ASSIGNMENT ->
Starting with the line that contains "You are a computer-use agent. Screen", reproduce each line through the end of the entries exactly as written.

SOURCE INFORMATION ->
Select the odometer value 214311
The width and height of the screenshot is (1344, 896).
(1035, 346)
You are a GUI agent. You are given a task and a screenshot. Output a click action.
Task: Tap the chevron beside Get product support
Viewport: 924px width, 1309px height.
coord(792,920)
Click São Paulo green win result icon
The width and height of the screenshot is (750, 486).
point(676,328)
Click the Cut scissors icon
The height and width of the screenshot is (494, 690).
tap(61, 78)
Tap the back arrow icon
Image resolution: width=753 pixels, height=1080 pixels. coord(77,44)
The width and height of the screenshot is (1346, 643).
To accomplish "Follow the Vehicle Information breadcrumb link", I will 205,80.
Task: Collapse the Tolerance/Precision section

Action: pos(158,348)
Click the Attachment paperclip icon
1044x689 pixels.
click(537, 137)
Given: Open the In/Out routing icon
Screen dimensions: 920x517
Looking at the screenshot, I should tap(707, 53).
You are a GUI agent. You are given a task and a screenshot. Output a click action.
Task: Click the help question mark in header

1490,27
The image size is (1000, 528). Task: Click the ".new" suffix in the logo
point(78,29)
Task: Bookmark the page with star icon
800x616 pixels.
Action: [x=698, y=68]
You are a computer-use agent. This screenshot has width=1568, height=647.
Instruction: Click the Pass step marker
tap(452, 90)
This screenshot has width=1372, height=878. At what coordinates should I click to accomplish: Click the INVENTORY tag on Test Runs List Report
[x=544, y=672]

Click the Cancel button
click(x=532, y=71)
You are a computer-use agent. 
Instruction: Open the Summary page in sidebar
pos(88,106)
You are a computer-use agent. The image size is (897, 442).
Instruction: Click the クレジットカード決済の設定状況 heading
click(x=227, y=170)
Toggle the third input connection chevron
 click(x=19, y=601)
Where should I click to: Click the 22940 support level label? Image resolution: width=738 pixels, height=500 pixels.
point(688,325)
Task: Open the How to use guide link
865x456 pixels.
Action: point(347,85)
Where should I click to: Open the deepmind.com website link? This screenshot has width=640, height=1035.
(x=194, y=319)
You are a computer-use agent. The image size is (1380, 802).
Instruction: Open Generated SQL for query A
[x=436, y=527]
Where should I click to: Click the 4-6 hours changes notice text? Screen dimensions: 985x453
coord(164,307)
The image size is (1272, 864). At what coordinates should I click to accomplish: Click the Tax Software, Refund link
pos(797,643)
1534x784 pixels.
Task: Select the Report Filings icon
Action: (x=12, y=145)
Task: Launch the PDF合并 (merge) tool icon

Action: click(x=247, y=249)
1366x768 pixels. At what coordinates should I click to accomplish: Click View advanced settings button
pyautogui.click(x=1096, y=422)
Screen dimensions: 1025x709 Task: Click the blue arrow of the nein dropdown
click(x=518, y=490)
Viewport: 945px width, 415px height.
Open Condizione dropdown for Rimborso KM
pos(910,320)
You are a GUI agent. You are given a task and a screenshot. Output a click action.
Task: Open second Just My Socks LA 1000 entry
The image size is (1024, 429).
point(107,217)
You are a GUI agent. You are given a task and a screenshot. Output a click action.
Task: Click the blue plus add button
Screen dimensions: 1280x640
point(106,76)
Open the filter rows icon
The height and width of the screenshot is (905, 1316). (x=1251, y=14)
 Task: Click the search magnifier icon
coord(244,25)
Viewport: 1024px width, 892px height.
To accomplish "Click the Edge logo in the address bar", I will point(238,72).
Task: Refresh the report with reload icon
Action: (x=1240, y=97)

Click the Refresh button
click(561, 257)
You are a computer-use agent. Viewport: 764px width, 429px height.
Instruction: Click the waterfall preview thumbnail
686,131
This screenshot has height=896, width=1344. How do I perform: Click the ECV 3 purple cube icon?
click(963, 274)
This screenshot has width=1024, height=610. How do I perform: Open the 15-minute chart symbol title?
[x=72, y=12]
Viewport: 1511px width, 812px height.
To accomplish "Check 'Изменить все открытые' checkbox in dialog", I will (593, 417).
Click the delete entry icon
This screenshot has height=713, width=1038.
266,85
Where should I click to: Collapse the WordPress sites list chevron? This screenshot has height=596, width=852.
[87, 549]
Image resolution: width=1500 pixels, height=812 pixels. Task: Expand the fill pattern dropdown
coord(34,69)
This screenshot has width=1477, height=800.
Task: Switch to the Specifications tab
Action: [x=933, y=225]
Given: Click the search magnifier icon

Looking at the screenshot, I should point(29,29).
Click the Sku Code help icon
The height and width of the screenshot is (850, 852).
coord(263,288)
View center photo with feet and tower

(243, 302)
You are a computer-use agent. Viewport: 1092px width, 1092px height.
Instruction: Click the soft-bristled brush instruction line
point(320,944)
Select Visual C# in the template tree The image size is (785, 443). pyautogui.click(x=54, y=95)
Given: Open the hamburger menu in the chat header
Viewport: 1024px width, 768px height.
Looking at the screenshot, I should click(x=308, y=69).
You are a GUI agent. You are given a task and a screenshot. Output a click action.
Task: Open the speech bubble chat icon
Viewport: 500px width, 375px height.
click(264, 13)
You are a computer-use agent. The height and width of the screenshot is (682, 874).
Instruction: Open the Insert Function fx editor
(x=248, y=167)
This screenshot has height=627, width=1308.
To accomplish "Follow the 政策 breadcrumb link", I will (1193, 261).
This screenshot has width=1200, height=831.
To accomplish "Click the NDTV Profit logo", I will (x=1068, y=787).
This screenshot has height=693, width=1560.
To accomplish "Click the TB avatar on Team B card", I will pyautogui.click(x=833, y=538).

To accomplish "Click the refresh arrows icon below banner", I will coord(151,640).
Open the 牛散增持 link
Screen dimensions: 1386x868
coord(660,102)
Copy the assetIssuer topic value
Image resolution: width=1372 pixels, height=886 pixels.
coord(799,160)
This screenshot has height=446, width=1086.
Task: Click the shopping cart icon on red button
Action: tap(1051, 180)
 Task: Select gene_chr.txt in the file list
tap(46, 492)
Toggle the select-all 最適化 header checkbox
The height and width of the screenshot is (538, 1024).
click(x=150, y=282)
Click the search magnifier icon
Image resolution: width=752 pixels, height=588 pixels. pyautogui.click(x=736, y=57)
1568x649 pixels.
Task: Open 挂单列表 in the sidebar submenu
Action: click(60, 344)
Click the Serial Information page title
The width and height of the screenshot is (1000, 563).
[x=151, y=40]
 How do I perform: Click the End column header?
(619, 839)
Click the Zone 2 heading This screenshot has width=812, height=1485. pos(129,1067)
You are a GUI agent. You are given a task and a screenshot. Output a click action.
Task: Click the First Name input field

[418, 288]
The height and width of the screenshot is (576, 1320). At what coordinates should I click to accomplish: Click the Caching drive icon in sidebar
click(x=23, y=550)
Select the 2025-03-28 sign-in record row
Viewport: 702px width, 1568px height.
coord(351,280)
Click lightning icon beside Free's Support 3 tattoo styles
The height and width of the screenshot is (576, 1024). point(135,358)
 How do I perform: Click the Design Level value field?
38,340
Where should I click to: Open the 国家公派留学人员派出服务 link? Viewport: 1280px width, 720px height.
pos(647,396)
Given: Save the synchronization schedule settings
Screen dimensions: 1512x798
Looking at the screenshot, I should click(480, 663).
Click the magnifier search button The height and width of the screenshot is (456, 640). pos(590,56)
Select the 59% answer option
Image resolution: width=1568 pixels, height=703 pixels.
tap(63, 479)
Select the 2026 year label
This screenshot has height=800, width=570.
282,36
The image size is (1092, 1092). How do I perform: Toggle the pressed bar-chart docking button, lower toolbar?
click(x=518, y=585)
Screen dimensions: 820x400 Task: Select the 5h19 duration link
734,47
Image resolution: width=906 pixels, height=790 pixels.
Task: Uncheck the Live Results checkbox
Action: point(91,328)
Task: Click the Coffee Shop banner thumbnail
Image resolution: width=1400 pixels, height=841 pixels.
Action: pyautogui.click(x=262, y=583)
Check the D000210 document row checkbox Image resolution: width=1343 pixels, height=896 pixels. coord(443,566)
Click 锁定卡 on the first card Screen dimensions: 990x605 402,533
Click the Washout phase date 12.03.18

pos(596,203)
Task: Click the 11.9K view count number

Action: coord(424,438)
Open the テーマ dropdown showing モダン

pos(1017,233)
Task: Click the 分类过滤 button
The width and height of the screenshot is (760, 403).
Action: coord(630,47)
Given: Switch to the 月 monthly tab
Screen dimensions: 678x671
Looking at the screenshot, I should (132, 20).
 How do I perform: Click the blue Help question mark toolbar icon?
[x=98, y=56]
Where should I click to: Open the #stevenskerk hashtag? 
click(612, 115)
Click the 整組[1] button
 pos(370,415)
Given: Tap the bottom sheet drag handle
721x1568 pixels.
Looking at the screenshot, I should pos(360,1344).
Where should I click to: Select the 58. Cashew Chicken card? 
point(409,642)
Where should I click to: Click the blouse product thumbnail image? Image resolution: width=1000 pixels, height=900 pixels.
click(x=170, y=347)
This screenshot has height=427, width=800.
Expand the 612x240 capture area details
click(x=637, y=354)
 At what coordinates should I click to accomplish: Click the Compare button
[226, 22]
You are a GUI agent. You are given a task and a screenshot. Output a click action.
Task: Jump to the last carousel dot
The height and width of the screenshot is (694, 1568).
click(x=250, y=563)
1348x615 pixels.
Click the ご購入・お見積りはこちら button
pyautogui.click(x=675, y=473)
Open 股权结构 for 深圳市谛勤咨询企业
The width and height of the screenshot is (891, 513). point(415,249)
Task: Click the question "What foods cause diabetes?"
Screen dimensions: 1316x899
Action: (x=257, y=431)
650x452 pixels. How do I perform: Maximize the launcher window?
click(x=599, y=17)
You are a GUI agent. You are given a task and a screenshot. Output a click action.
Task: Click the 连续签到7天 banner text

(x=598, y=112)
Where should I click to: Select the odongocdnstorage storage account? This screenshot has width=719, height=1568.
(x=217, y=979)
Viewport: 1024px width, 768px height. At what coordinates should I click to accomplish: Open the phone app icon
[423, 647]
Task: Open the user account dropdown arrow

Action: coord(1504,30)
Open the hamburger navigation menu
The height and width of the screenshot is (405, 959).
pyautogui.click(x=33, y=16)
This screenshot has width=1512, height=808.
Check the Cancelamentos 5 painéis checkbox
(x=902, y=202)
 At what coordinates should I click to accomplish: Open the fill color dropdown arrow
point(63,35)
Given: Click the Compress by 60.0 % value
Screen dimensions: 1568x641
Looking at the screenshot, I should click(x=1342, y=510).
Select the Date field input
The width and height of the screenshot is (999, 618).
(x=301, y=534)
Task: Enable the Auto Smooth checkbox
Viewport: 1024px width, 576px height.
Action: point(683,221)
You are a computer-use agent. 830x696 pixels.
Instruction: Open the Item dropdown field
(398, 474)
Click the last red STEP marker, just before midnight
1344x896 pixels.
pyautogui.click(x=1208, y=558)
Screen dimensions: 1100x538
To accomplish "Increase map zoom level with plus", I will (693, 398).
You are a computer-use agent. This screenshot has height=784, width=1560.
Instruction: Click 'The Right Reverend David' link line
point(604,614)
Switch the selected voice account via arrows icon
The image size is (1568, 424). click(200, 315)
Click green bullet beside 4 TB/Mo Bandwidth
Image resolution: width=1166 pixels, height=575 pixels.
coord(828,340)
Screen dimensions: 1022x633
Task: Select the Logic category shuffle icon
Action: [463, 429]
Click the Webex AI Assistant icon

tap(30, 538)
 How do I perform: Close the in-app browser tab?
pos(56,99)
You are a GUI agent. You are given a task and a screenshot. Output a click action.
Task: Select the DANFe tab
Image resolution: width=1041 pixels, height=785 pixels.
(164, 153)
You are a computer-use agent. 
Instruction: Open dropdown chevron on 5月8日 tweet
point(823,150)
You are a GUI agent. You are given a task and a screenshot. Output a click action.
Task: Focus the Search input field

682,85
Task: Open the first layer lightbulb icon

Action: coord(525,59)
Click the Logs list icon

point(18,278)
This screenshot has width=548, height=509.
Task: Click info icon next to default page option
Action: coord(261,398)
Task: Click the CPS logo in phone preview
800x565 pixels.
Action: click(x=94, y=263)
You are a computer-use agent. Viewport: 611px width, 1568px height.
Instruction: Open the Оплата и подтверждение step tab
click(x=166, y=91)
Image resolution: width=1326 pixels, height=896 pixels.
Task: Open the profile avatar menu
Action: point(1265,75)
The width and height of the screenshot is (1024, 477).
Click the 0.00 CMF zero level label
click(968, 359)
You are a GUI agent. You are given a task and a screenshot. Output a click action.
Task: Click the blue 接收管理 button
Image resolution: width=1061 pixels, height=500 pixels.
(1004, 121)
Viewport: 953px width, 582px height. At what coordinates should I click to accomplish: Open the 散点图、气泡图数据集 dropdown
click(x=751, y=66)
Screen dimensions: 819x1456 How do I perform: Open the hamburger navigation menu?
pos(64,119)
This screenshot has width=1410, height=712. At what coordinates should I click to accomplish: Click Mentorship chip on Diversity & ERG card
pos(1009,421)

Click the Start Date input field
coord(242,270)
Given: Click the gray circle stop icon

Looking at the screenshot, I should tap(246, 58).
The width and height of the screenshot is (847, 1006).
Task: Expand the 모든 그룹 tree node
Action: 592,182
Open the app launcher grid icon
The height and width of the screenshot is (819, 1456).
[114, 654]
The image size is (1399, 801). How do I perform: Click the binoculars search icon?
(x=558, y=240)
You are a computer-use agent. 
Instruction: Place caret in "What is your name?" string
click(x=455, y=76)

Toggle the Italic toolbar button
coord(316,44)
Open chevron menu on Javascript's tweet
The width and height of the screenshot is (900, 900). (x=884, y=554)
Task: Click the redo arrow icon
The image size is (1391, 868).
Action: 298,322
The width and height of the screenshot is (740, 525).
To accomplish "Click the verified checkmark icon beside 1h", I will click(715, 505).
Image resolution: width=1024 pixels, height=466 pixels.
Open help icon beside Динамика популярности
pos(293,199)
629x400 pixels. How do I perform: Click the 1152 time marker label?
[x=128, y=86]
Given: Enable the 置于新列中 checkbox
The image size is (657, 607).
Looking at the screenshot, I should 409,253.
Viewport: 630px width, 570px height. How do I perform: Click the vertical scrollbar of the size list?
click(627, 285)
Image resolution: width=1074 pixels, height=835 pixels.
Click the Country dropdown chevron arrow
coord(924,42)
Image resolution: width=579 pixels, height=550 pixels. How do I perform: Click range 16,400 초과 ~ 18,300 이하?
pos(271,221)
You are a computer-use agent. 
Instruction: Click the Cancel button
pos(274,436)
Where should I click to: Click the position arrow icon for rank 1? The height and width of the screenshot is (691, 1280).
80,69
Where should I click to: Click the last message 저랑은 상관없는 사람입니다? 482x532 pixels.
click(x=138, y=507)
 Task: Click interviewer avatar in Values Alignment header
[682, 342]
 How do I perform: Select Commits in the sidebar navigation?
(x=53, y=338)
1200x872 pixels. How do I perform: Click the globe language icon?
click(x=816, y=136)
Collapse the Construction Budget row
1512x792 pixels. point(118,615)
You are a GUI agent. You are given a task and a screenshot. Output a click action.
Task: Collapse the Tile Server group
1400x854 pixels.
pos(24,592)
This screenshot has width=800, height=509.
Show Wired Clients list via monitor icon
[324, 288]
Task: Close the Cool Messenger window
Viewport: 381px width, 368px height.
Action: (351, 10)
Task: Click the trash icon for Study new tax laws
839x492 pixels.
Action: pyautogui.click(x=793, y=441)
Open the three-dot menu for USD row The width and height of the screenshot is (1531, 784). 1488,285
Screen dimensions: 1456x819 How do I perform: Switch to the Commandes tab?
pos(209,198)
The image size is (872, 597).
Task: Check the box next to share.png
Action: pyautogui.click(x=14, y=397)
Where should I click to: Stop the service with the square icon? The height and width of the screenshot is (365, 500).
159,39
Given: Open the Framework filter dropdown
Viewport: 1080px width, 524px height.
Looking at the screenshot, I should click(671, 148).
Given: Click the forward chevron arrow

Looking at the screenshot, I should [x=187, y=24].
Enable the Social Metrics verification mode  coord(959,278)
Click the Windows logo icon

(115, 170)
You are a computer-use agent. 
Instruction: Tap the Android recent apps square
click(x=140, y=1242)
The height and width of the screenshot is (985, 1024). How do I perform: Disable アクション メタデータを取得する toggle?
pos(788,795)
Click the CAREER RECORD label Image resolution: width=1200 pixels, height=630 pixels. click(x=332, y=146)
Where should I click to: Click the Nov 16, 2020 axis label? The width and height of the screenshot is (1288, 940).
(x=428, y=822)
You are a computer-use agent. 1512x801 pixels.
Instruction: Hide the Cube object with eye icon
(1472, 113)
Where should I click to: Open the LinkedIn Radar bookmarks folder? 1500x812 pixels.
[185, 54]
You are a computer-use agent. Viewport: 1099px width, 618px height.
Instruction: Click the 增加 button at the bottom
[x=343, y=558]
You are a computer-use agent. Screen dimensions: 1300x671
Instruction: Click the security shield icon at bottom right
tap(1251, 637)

EXERCISE RESPONSE ->
You are a computer-use agent. Screen dimensions: 1300x671
Instruction: Click the security shield icon at bottom right
tap(1251, 637)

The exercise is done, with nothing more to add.